A few years ago, Solid Power set aside lithium in favor of an anode that’s mostly made of silicon. It was a practical move, Campbell says. No more messy foil, no more short circuits. Luckily for Solid Power, the sulfide that they chose starts off in a powder form too. For battery makers, it’s familiar stuff.
Those choices have trade-offs. Swapping out the lithium anode for silicon means adding more weight to the battery, putting a limit on how much energy it can pack. The design is still poised to be a big improvement over lithium-ion. But, well … it could be better. Campbell says the company is still working on a lithium design, though it will lag a year or two behind the silicon version. In the meantime, lithium metal manufacturing can catch up.

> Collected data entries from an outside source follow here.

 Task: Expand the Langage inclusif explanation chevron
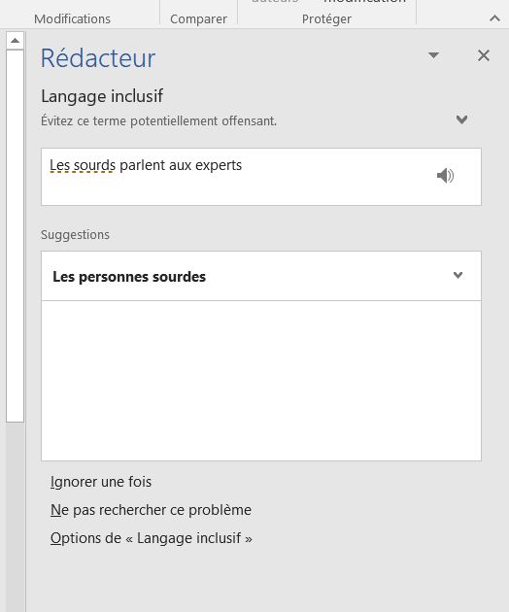coord(461,119)
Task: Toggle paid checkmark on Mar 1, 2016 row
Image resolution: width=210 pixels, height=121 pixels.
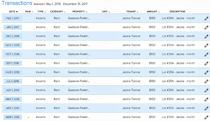Action: 28,117
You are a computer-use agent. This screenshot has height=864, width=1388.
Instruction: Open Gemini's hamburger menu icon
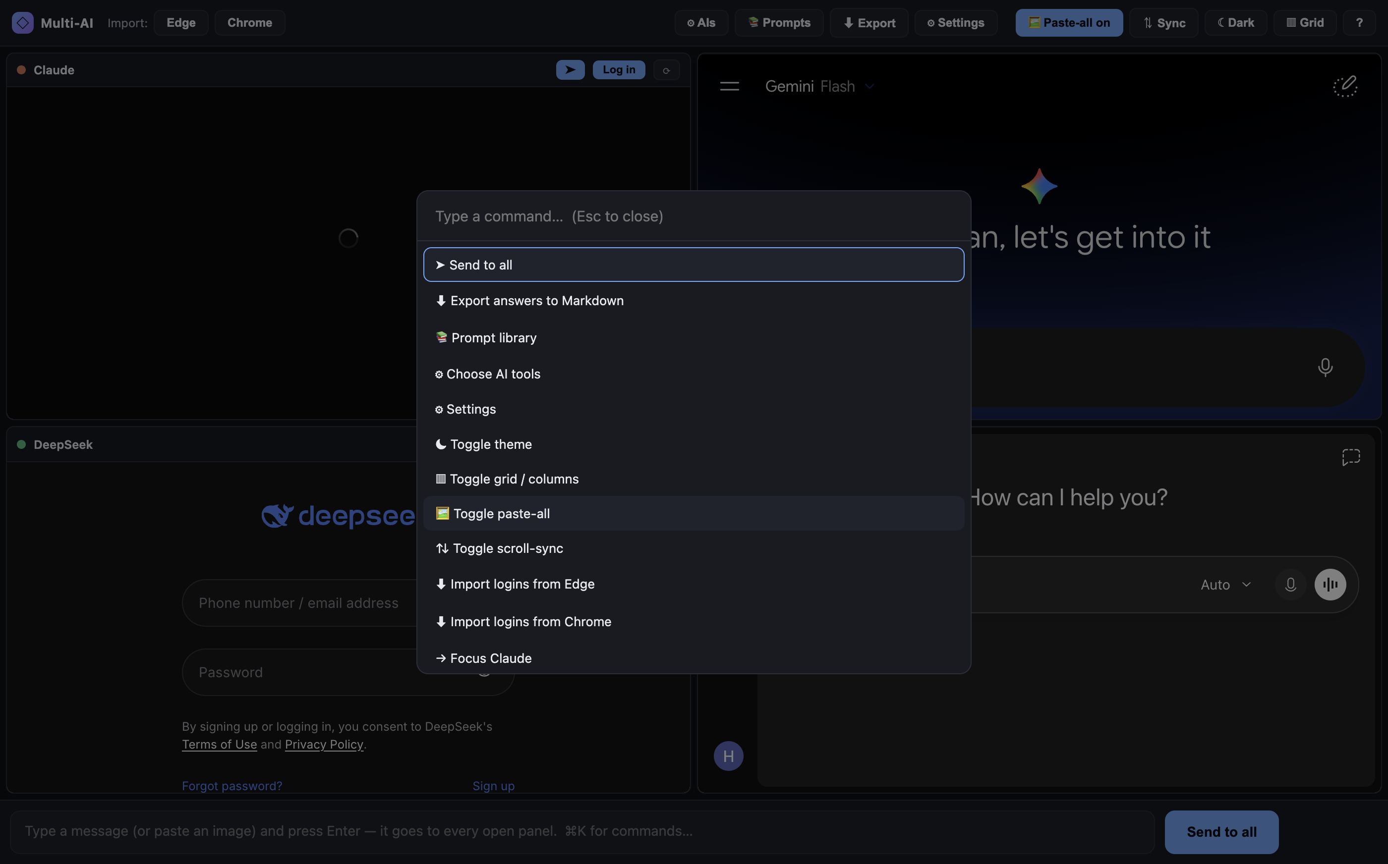coord(729,86)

That kind of incremental approach is likely a smart idea, says Shirley Meng, a battery scientist at the University of Chicago. Large battery makers have gotten immensely better at making lithium-ion batteries over the past 30 years, she points out, designing massive factories and better automation that has driven down costs. “We don’t want to reinvent all the machines,” she says. “We want to drop in the solid-state and only make small tweaks. That’s the most ideal situation.”
But there’s a risk of being leap-frogged. Solid State’s archrival, QuantumScape, uses a different kind of proprietary ceramic and a lithium-based design that requires a distinct set of manufacturing processes. The company has suggested it plans to build its own factories, rather than try to retool or replicate ones already out there. The company, which is currently building out a pre-pilot production line in California, told investors in an earnings call last month that it hopes to deliver batteries to automakers for road testing sometime next year.
Both companies—and a slew of competitors—are still likely years away from putting their batteries in vehicles that are for sale. As the size of the batteries increases—measured in layers—tiny imperfections compound, which poses a particular problem for scaling up. A lithium-ion battery maker that’s really good at what it does might find that only 80 to 90 percent of its cells are actually usable. They’re constantly fighting to inch that number upwards. For solid-state batteries, expect that number to start off way lower. “This is probably the biggest challenge that everybody will be dealing with,” Srinivasan says.
For Solid Power, the current EV-size cells don’t do as well as they should in cold temperatures, and battery life declines too fast when the cells are repeatedly fast-charged. But Campbell says that working out the kinks in smaller versions of the battery gives him optimism. “It gives us the confidence that the chemistry is right,” he says. “This is not a chemistry problem. This is an engineering problem.”